Georgia Amends Patent Law
Amendments to the Georgian patent law, which entered into force on June 2, 2023, were necessary for the validation agreement between Georgia and the European Patent Organization (EPO) to enter into force.
The validation agreement, signed on October 31, 2019, was ratified by the Parliament of Georgia on May 17, 2023. The exact date of its entry into force will be determined by the President of the EPO and the Chairman of the Georgian Intellectual Property Office (IPO). Although Georgia is not a contracting state to the European Patent Convention (EPC), the agreement will make Georgia a validation state, enabling the validation of European patents which will then have the same legal effect as Georgian patents. The patent law amendments regulate this validation procedure and the effect of validated patents in Georgia.
Harmonization with European Legislation
The amendments aim to harmonize Georgian patent law with the EPC, European legislation and the Patent Law Treaty. For example, the amendments introduce and regulate the supplementary protection certificate (SPC), harmonizing its term with the EPC, along with the six-month extension for pediatric pharmaceuticals. The duration and conditions for the novelty grace period are now also similar to those provided by the EPC.
The amendments introduced the Bolar exemption, permitting the use of a patented invention for research and development purposes and for obtaining a marketing license for a pharmaceutical product. Explicit provisions regarding the patentability of first and second medical use claims have also been included.
Additional Inventor and Patent Holder Rights
The amendments regulating additional inventor and patent holder rights have been included. The compulsory license concept has been introduced and clearly defined. The prohibition of infringing acts has been extended to third parties who were aware or should have been aware of taking part in infringing activities. The range of measures against infringers has also been extended, including in particular damages and compensation.
The amendments also specify qualification requirements and registration rules for Georgian patent attorneys, introducing into the law what was earlier regulated by a statute of the Georgian IPO. After January 1, 2025, it will be obligatory for non-resident applicants to be represented by a Georgian patent attorney, otherwise the prosecution of their applications will be terminated.
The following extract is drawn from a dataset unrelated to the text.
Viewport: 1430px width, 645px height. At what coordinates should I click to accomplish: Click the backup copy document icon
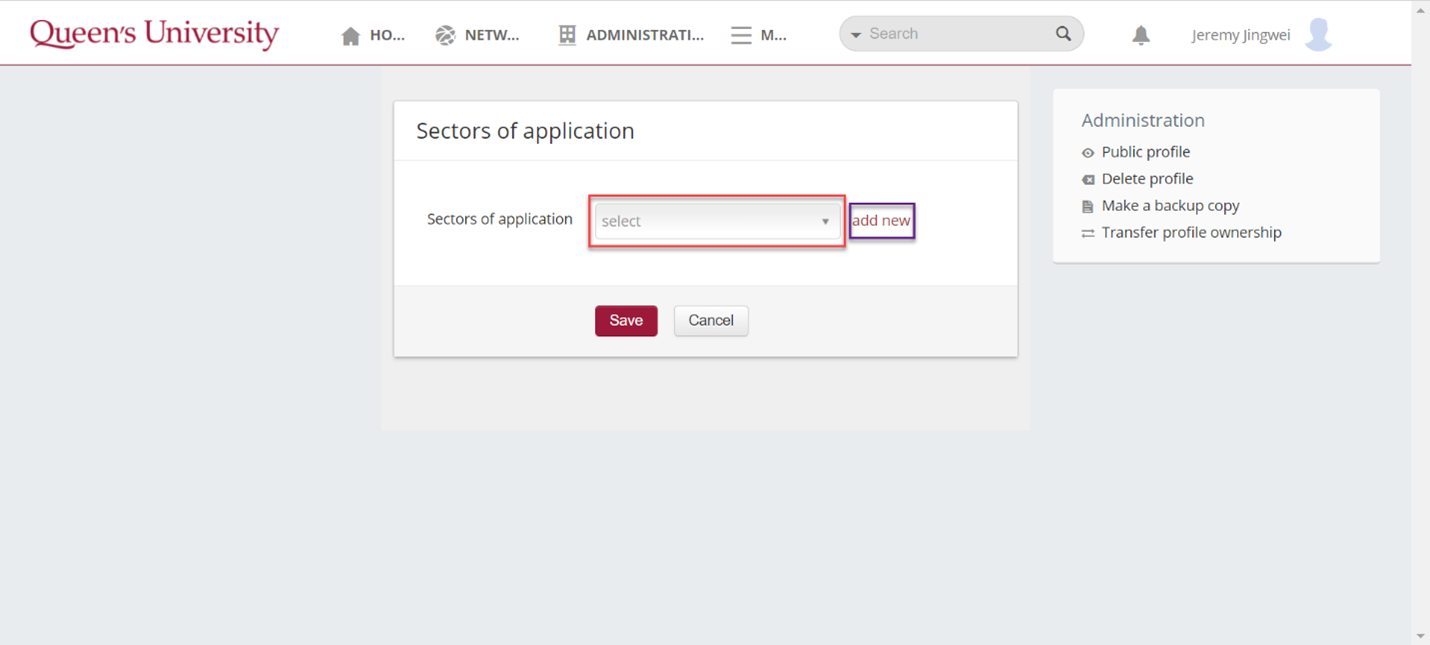[1088, 207]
The amendments bring greater clarity to certain requirements and procedures during various stages of patent prosecution. For instance, the patentability criteria, exceptions to patentability and the scope of protection are now better defined.
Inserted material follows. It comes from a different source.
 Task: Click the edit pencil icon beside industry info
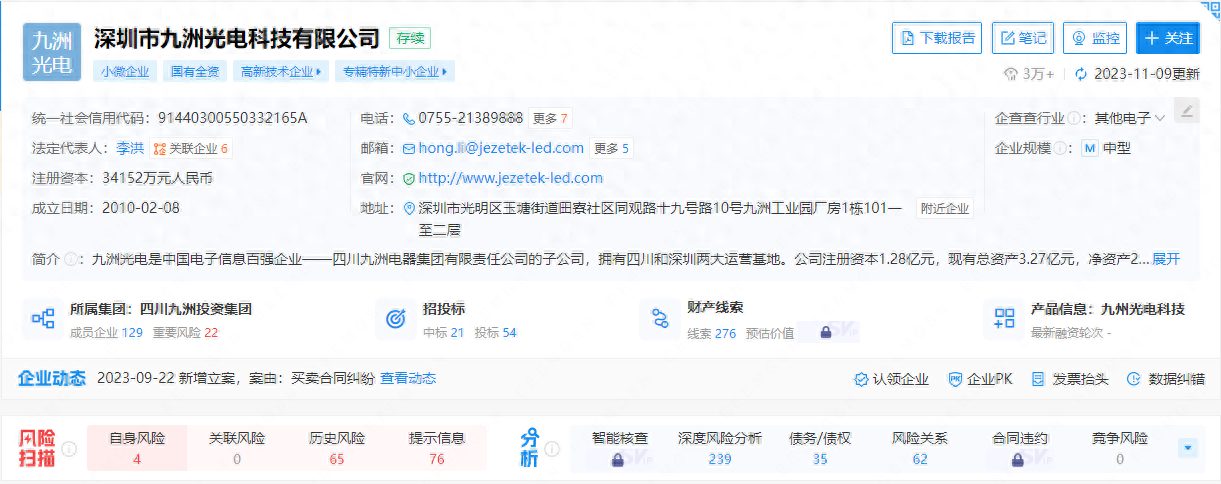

The amended law now particularly mentions the Budapest Treaty on the International Recognition of the Deposit of Microorganisms for the Purposes of Patent Procedure, ‘depository of biological material’ and ‘biological material’.
The amendments introduce clearer ‘patent’ and ‘pharmaceutical product’ definitions and explicitly mention plant protection products and a competent authority for their registration.
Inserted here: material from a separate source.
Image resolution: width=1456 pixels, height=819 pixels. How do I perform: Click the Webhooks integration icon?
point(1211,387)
Regarding application drafting, the amendments introduced the disclosure requirement as well as a requirement for claims to be clear, concise and supported by the description.
Double patenting is now explicitly prohibited.
The amendments clarify substantive examination by mentioning the search, examination of patentability criteria and office action in a logical order. For applications filed as of June 2, 2023, the IPO is now required to send the examination report to applicants, while the procedure of determining the object of protection where the IPO issues a particular type of office action listing the independent claims as determined by the examiners, has been abolished.
Unlike before, when applications were published after the grant decision was issued, applications filed as of June 2, 2023 may now be published 18 months from the priority date, or earlier at the request of the applicant. This should enable effective provisional protection.
Further down the prosecution line, the decision to grant now includes the approval of the final application text by the applicant. The procedure of re-examination, which is effectively a post-grant opposition, is now also clarified in more detail.
The amendments also address utility models, introducing a better definition of a utility model certificate. Utility model examination was also improved – the IPO is now required to send the search report and the prior art search opinion to the applicant, taking into account the results of the novelty examination. At the same time, utility model subject matter has been narrowed down by excluding microorganism strains, plant and animal cell cultures, biotechnology and genetic engineering, and products obtained by chemical synthesis, including pharmaceuticals.